課題一覧:
1 - ブログ記事「穂先に思い乗せて」を2文で要約せよ。
2 - ブログ記事「穂先に思い乗せて」を、最後の文の次から書き継げ。

記事本文:

* * * * * * * * *

【いくつになってもアン気分】

 大好きなアンのように瑞々しい感性を持ち、心豊かな毎日を送れたら・・。
そんな願いを込めて日々の暮らしを綴ります。

穂先に思い乗せて

2012-02-19 17:15:15 | 心の宝石箱













朝、食堂でスウプを一さじ
すっと吸ってお母さまが、
「あ」 とかすかな叫び声をおげになった。
「髪の毛?」
スウプに何か、
嫌なものでも入っていたのかしら、と思った。
「いいえ」
お母さまは何事も無かったかのように、
またひらりと一匙、スウプをお口に流し込み、
澄ましてお顔を横に向け、お勝手の窓の、
満開の山桜に視線を送り、
そうしてお顔を向けたまま・・・・・
                   【太宰治著 「斜陽」】




   今朝は昨日より2度余り、
  低い気温となりました。

* * * * * * * * *

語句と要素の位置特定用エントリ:
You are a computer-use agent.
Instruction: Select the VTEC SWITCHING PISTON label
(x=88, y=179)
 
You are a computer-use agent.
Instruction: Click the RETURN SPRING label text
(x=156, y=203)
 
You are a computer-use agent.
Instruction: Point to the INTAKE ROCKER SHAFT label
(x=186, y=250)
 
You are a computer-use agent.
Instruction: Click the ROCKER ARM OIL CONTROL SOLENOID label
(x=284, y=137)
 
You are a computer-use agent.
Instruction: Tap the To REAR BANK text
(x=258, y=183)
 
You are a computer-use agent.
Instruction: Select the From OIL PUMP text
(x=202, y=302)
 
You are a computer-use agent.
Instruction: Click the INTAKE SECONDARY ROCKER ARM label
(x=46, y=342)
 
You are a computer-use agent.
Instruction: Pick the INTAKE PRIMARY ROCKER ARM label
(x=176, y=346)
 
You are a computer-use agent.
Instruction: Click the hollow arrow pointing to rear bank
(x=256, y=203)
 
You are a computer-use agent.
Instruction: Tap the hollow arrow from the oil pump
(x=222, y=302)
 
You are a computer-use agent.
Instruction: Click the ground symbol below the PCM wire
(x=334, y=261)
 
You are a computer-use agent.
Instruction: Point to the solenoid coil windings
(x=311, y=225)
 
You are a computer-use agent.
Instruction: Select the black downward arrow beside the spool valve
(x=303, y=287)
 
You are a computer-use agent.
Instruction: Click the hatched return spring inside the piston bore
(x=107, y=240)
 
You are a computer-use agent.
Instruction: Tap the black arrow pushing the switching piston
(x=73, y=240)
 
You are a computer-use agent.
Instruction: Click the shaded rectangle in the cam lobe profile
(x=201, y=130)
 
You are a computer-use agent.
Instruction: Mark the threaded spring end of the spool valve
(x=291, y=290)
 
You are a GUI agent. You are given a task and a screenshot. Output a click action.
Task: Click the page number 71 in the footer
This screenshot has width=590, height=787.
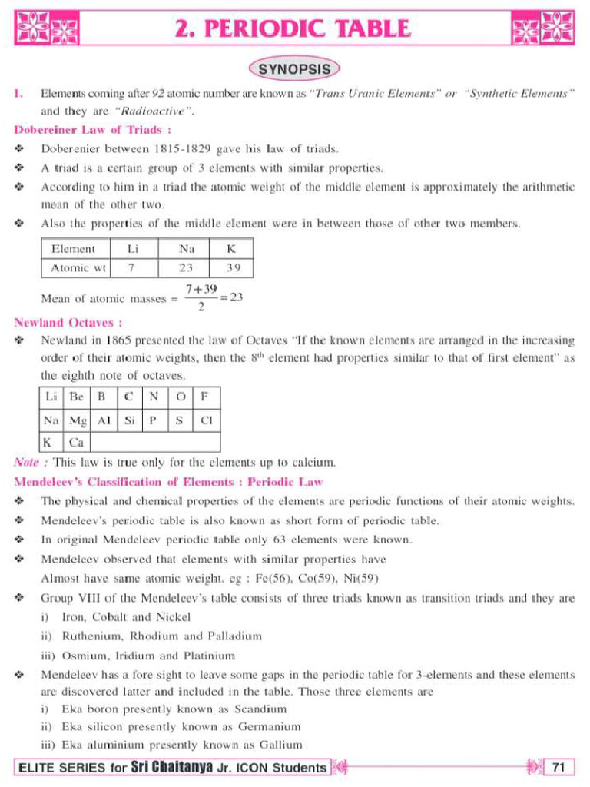tap(559, 767)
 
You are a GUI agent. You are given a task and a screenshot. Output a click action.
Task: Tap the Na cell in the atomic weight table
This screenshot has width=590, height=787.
tap(185, 249)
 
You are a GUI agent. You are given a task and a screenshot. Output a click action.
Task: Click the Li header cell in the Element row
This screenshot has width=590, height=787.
tap(132, 249)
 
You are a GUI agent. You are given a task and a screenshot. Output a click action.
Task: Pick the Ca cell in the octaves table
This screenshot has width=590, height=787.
tap(76, 443)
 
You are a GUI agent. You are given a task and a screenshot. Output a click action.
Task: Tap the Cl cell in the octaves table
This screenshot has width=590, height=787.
tap(206, 420)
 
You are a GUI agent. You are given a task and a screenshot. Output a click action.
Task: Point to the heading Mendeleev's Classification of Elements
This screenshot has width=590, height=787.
tap(168, 482)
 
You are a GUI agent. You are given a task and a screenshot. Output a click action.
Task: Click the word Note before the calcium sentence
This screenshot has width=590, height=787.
tap(29, 463)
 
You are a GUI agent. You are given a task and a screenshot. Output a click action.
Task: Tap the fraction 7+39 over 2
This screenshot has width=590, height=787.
tap(201, 297)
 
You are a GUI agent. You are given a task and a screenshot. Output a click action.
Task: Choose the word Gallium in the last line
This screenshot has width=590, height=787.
tap(280, 744)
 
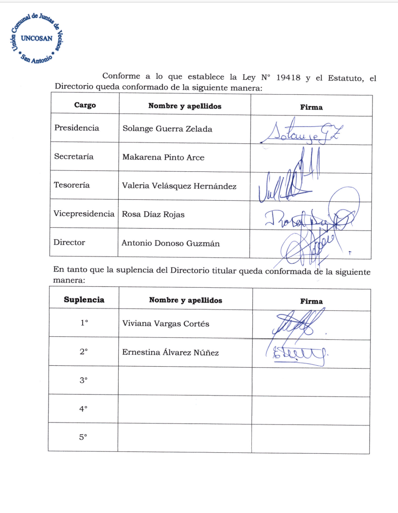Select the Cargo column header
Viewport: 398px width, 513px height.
pos(85,105)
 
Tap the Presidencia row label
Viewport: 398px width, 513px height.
pos(77,128)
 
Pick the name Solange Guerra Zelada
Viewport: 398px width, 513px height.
pos(167,129)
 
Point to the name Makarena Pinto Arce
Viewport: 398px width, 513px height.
pos(163,157)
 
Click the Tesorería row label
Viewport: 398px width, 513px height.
pos(72,185)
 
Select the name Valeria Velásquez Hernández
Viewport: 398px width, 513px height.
pos(179,186)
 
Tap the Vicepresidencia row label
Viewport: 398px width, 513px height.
pos(85,214)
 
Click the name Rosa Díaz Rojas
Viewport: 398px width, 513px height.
pos(153,214)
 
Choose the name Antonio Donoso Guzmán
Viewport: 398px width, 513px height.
pos(171,243)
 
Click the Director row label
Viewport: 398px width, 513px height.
pos(70,243)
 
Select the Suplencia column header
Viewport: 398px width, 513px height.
pos(84,299)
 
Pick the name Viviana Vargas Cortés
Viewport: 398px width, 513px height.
pos(166,323)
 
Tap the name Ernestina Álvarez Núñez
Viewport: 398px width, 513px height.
pos(171,353)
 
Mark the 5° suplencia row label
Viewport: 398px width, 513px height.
pos(83,437)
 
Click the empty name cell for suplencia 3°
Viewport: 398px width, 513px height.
pos(185,381)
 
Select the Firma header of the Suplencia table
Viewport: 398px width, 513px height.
pos(311,301)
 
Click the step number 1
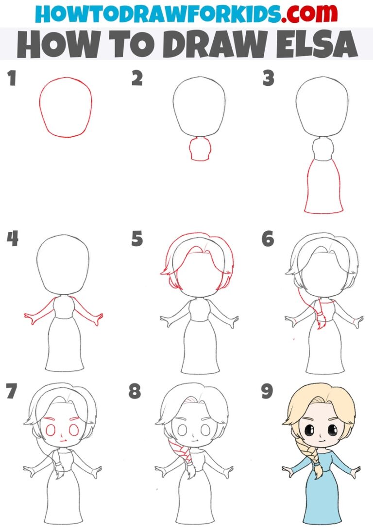tap(11, 78)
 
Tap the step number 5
tap(137, 239)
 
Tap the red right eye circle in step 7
tap(74, 430)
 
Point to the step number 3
tap(268, 78)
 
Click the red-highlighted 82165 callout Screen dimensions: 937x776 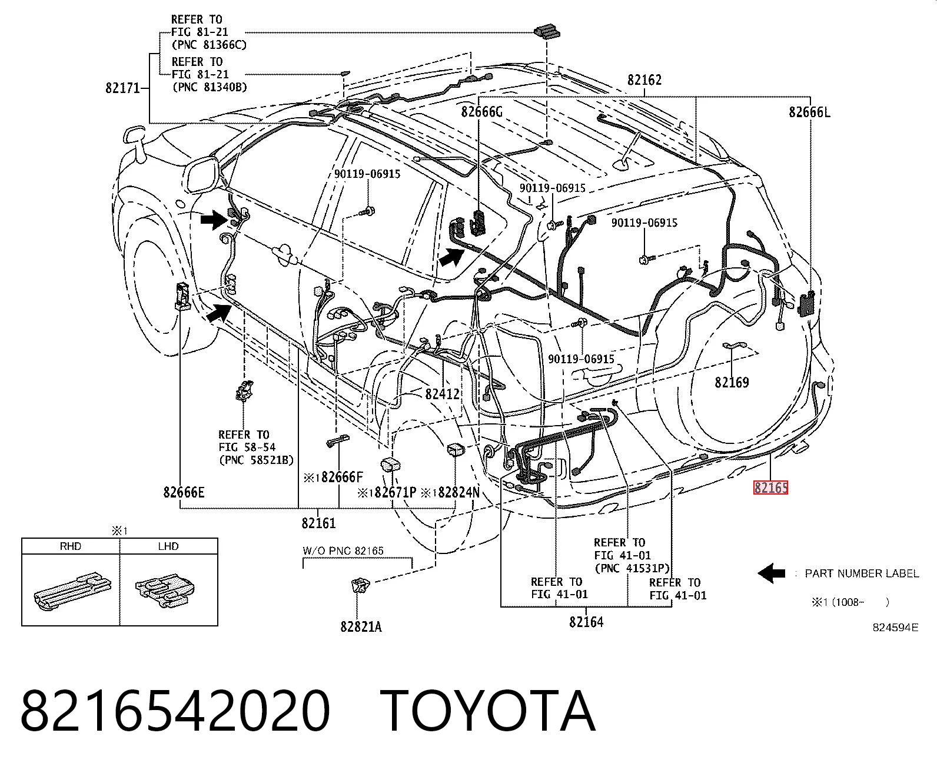[770, 488]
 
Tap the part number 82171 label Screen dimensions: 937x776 [123, 88]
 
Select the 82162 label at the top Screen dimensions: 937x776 [644, 80]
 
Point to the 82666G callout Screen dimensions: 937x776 [481, 111]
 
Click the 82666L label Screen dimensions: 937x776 [809, 112]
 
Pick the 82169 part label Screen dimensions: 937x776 [732, 383]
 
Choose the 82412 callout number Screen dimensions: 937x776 [443, 394]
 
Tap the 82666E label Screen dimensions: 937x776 [184, 493]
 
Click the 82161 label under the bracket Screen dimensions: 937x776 [318, 523]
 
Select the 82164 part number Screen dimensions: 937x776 [586, 622]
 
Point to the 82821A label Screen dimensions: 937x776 [361, 626]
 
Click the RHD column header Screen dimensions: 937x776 [71, 546]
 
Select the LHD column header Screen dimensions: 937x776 [168, 546]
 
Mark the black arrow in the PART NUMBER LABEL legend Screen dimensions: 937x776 [772, 573]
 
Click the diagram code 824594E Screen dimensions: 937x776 [895, 628]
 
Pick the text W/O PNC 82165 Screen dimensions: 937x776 [343, 551]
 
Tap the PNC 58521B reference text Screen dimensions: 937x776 [256, 460]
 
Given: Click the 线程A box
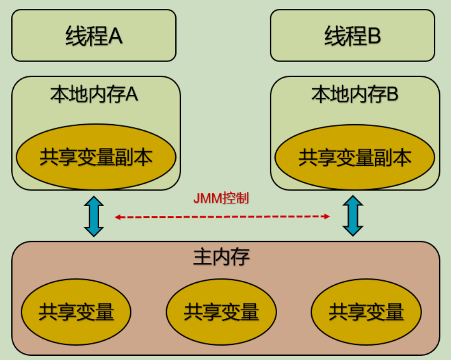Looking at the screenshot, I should coord(94,36).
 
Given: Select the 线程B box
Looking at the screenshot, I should coord(352,36).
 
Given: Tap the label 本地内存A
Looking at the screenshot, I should coord(94,94).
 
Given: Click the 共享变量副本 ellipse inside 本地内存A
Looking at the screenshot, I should coord(96,157).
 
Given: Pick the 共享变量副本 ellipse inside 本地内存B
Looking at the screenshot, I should coord(355,157).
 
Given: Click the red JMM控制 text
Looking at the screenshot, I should coord(221,198).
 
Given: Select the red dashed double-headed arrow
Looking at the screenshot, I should coord(222,217).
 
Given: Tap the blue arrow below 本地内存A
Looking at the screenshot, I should coord(94,216).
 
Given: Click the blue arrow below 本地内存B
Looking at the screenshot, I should coord(352,216).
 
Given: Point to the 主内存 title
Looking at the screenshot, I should coord(221,257).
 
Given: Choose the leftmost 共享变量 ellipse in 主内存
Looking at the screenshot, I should coord(76,312).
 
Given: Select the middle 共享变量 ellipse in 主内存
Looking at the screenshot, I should coord(221,312).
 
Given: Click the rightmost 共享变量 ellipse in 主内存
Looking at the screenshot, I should coord(366,312).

* * * * * * * * *

解答一覧:
1 - 大好きなアンのように瑞々しい感性で心豊かな毎日を送りたいという願いを込めて日々の暮らしを綴るブログに、2012年2月19日付で太宰治「斜陽」の一節が引用されている。その一節では、お母さまがスウプを吸ってかすかな叫び声を上げ、語り手が髪の毛かと尋ねると「いいえ」と答えて食事を続け、満開の山桜に視線を送る様子が描かれ、記事は今朝が昨日より2度余り低い気温になったと記している。

2 -
   今季1番の寒さに
  匹敵するような。

   そしてその空には
  何もありません。

   いいえ、東南の空には、
  来る22日が新月の、
  細~い 「有明の月」 が・・。

   満月もいいけれど、
  繊細な三日月も大好きです。

   こんな寒い朝でしたが、今日は日射しがたっぷり。
  その朝の日溜りの中で、ゆっくり時間をかけて、
  生姜とシナモンの風味をを効かせた紅茶を頂くのが大好き。
  至福の時間です。













   さて、今に始まった事では
  ありませんが、特に最近、
  文字を書かなくなった事に
  気付きます。

   今や文字は打つ時代。
  これも時代の流れ・・
  と言ってしまえばそれまで
  ですが、それではあまりにも
  寂しいですね。

   とりわけ漢字の手書きは、
  視覚、触角、運動感覚などが
  複合的な形で脳を活性化
  させると言います。

   読めるけれど、書けない
  漢字って結構、ありますものね。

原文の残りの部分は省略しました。